American Canon Lawyer Ed Peters raised concern that the marriage was contrary to canonical form and may not be valid. 

“Based on the reports…I cannot tell whether the ‘wedding’ that the pope put together for an unsuspecting couple satisfies Church requirements on marriage, and several other laws impacting the liceity of marriage seem simply to have been disregarded in the event,” he wrote.

“As happened several times under earlier administrations, a representative from the Vatican Press Office assures us that 'everything was valid.' Such assertions by canonically unqualified and unauthorized PR staff carry, of course, no weight. Real questions worthy of real answers are still raised by this event,” he added. 

Peters said that “canonical form is still law for Catholics and that law goes to the validity of Catholic marriage.” 

The Code of Canon Law requires for marriages to be sacramentally valid that the vows of the couple must be received the local bishop or pastor or a clergyman or even layman to whom the local bishop has delegated the authority (can.  1108 §1) and must take place within a Catholic church unless a dispensation from the law is given by the requisite authority (can. 1118). The pope has the authority to dispense from these obligations.

The pope had an assistant write the following text on a piece of paper: “On the 18th of January 2018, during the papal flight on the journey from Santiago to Iquique, Mr. Carlos Ciuffardi and Mrs. Apaula Podest have contracted marriage in the presence of the witness Ignacio Cueto. The Holy Father Pope Francis is the one who has received their consent.” The document is signed by the pope, Cueto, two other witnesses, and the couple.

Ciuffardi also told the media that the pope said to the couple, “Marriage is the sacrament that the world is lacking. Let’s hope that what you have done will be an inspiration to other couples. That’s why I’m doing this.” He also reportedly gave the couple two rosaries as gifts.

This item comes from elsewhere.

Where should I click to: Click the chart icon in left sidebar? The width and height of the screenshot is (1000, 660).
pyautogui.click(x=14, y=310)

The couple has reportedly been living in a merely civil marriage for years and have two children. They claim not to have had a Catholic wedding because the church in which the ceremony would have taken place was damaged in the 2010 earthquake that struck the Santiago area.

Adequate marriage preparation?

Pope Francis’ controversial apostolic exhortation Amoris laetitia repeatedly discusses the need for “long term and short term marriage preparation” before couples enter into the sacrament of marriage, which is a lifelong and unbreakable bond — advice that seems to contradict his decision to spontaneously marry two people of whom he has no prior knowledge.

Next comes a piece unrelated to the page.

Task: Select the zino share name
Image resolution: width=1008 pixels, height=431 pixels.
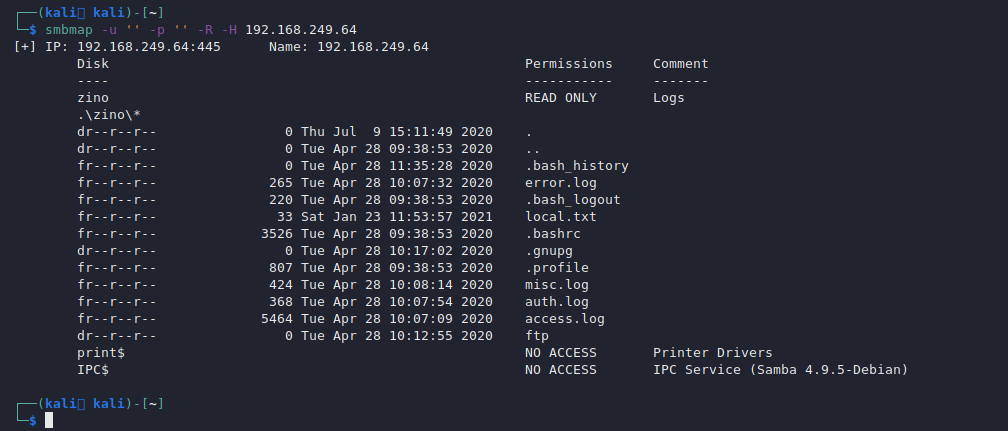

“Another great challenge of marriage preparation is to help couples realize that marriage is not something that happens once for all. Their union is real and irrevocable, confirmed and consecrated by the sacrament of matrimony. Yet in joining their lives, the spouses assume an active and creative role in a lifelong project,” writes Francis in Amoris laetitia.

Pope Francis has expressed skepticism about the validity of most Catholic marriages, regarding them as merely “provisional.”

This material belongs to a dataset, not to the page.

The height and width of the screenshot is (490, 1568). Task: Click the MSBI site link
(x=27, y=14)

Speaking of a “culture of the provisional” on a flight in 2016, the pope said, “It’s provisional, and because of this the great majority of our sacramental marriages are null.”

“Because they say ‘yes, for the rest of my life!’ but they don’t know what they are saying. Because they have a different culture,” he added. “They say it, they have good will, but they don’t know.”

Ordinarily parishes require advance notice for marriage ceremonies in order to verify baptismal certificates and to ensure that there are no impediments, such as a previous marriage.

The pope was in Chile for a three-day visit, and is now heading for Peru, which will be the last stop in his six-day visit to South America.